Your assignment —
Return the lines from the one containing "Click the Internet Explorer quick launch icon" to the end of the material, both end lines included, exactly and with nothing else.

Data to process —
++++++++
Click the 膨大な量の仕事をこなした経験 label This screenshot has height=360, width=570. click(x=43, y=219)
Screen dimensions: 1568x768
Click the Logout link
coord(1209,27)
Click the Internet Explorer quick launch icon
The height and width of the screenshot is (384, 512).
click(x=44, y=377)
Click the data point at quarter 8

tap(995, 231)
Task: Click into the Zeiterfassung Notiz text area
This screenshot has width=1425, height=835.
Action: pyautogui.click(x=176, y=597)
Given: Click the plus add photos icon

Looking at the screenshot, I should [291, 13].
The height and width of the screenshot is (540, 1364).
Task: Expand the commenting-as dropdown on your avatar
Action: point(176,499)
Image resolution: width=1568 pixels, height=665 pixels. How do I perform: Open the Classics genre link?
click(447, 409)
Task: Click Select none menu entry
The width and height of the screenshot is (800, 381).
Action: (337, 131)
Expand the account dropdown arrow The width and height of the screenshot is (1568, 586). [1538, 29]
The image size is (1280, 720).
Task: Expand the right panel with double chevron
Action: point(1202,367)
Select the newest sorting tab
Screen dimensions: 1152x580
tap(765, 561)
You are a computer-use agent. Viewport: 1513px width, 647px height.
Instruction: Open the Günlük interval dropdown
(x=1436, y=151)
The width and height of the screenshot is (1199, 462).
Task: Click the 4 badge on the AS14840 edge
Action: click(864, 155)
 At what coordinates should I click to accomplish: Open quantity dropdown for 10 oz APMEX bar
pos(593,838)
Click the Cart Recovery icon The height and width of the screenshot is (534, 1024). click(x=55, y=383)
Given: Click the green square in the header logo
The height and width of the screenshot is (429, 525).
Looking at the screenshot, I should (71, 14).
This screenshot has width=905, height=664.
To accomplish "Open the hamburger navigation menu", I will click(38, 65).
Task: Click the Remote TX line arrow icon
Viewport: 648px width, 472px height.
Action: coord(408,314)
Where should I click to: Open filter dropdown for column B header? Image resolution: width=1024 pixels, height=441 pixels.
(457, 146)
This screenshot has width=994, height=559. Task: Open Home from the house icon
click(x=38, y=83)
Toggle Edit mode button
++++++++
Result for this task —
Click the Internet Explorer quick launch icon
The height and width of the screenshot is (384, 512).
click(x=44, y=377)
Click the data point at quarter 8

tap(995, 231)
Task: Click into the Zeiterfassung Notiz text area
This screenshot has width=1425, height=835.
Action: pyautogui.click(x=176, y=597)
Given: Click the plus add photos icon

Looking at the screenshot, I should [291, 13].
The height and width of the screenshot is (540, 1364).
Task: Expand the commenting-as dropdown on your avatar
Action: point(176,499)
Image resolution: width=1568 pixels, height=665 pixels. How do I perform: Open the Classics genre link?
click(447, 409)
Task: Click Select none menu entry
The width and height of the screenshot is (800, 381).
Action: (337, 131)
Expand the account dropdown arrow The width and height of the screenshot is (1568, 586). [1538, 29]
The image size is (1280, 720).
Task: Expand the right panel with double chevron
Action: point(1202,367)
Select the newest sorting tab
Screen dimensions: 1152x580
tap(765, 561)
You are a computer-use agent. Viewport: 1513px width, 647px height.
Instruction: Open the Günlük interval dropdown
(x=1436, y=151)
The width and height of the screenshot is (1199, 462).
Task: Click the 4 badge on the AS14840 edge
Action: click(864, 155)
 At what coordinates should I click to accomplish: Open quantity dropdown for 10 oz APMEX bar
pos(593,838)
Click the Cart Recovery icon The height and width of the screenshot is (534, 1024). click(x=55, y=383)
Given: Click the green square in the header logo
The height and width of the screenshot is (429, 525).
Looking at the screenshot, I should (71, 14).
This screenshot has width=905, height=664.
To accomplish "Open the hamburger navigation menu", I will click(38, 65).
Task: Click the Remote TX line arrow icon
Viewport: 648px width, 472px height.
Action: coord(408,314)
Where should I click to: Open filter dropdown for column B header? Image resolution: width=1024 pixels, height=441 pixels.
(457, 146)
This screenshot has width=994, height=559. Task: Open Home from the house icon
click(x=38, y=83)
Toggle Edit mode button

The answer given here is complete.